[Selected extract]

Workplace Incivility and Job Satisfaction: Mediating Role of Emotion Management

Workplace Incivility and Job Satisfaction: Mediating Role of Emotion Management

Rose Opengart (Texas A&M, Signal Mountain, USA), Thomas G. Reio Jr. (Florida International University, Miami, USA) and Wei Ding (Florida International University, Miami, USA)
Copyright: © 2019 |Pages: 16
DOI: 10.4018/IJAVET.2019040101
OnDemand PDF Download:
No Current Special Offers


Workplace incivility is common in organizations across the world and can have negative effects on individuals and organizations. The purpose of the reported study is to examine the effects of supervisor and coworker incivility on job satisfaction and examines emotion management as a mediator of these relationships. Data from 268 working adults were collected by survey battery and analyzed via a number of multivariate techniques. The model was supported in that both supervisor and coworker incivility had strong direct negative effects on emotion management and job satisfaction, and emotion management partially mediated the incivility-job satisfaction relationship. With supervisor and coworker incivility, the participants reported lower levels of job satisfaction. However, the participants' emotion management mitigated the negative effect of incivility on job satisfaction partially. The findings suggest that organizations need to be aware of the unfavorable consequences of incivility. Organizations need to discover ways to reduce incivility and implement efforts to help employees develop positive emotional management strategies. These actions may help reduce the negative influences of incivility on important organizational outcomes like job satisfaction.

[Given records]

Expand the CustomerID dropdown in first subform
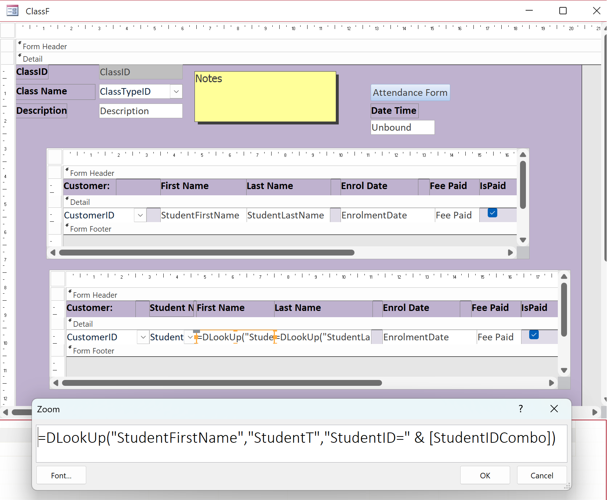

--

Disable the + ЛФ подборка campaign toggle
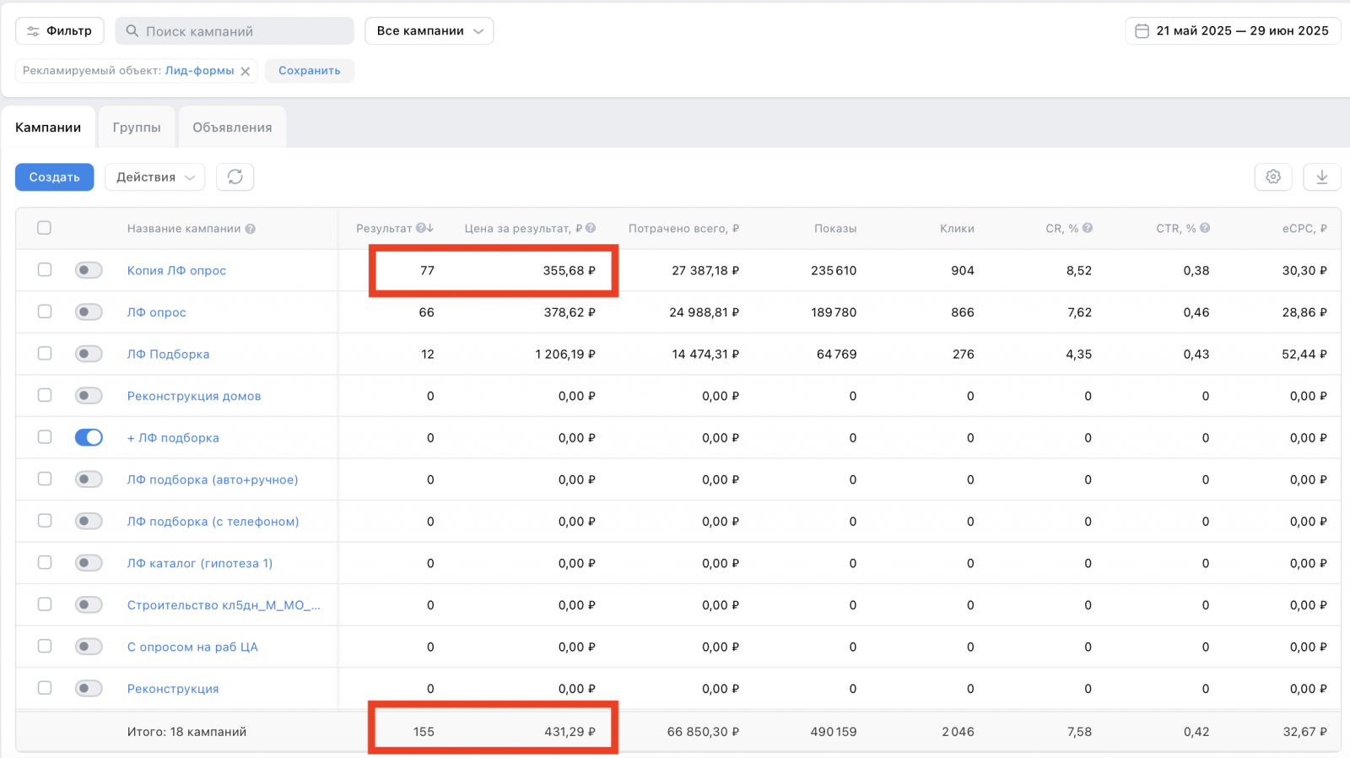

[Directive A]
For each statement below, say whether it agrees with the abstract on workplace incivility and job satisfaction. Answer yes or no, and quote the abstract's words that decide it.
(i) The study collected data from 268 working adults.
(ii) Emotion management fully mediated the link between incivility and job satisfaction.
(iii) Only supervisor incivility, and not coworker incivility, had a negative effect on job satisfaction.
[Directive B] Write a continuation of the abstract on workplace incivility and job satisfaction, starting after its final sentence.
The material shown above was drawn from a different source than the abstract.

[Exercise result A]
(i) Yes: "Data from 268 working adults were collected by survey battery"
(ii) No: "emotion management partially mediated the incivility-job satisfaction relationship"
(iii) No: "both supervisor and coworker incivility had strong direct negative effects on emotion management and job satisfaction"

[Exercise result B]
Article Preview

1. Introduction

Emotion management is a process used to modify one’s emotional expressions, experiences, and physiology and the circumstances eliciting the emotions to produce appropriate responses to environmental and organizational demands (Aldao, 2013; Hochschild, 1990). The use of emotion management is especially true in the service industry, where there are rules for emotional expression (Diefendorff, Richard, & Croyle, 2006) and the workplace will govern when and how specific emotions should be expressed. The process of emotion management typically involves two practices: behaviors suppressing any negative emotions one is feeling and faking positive emotions that one is not truly feeling (Glomb & Tews, 2004; Sliter, Jex, Wolford, & McInnerney, 2010).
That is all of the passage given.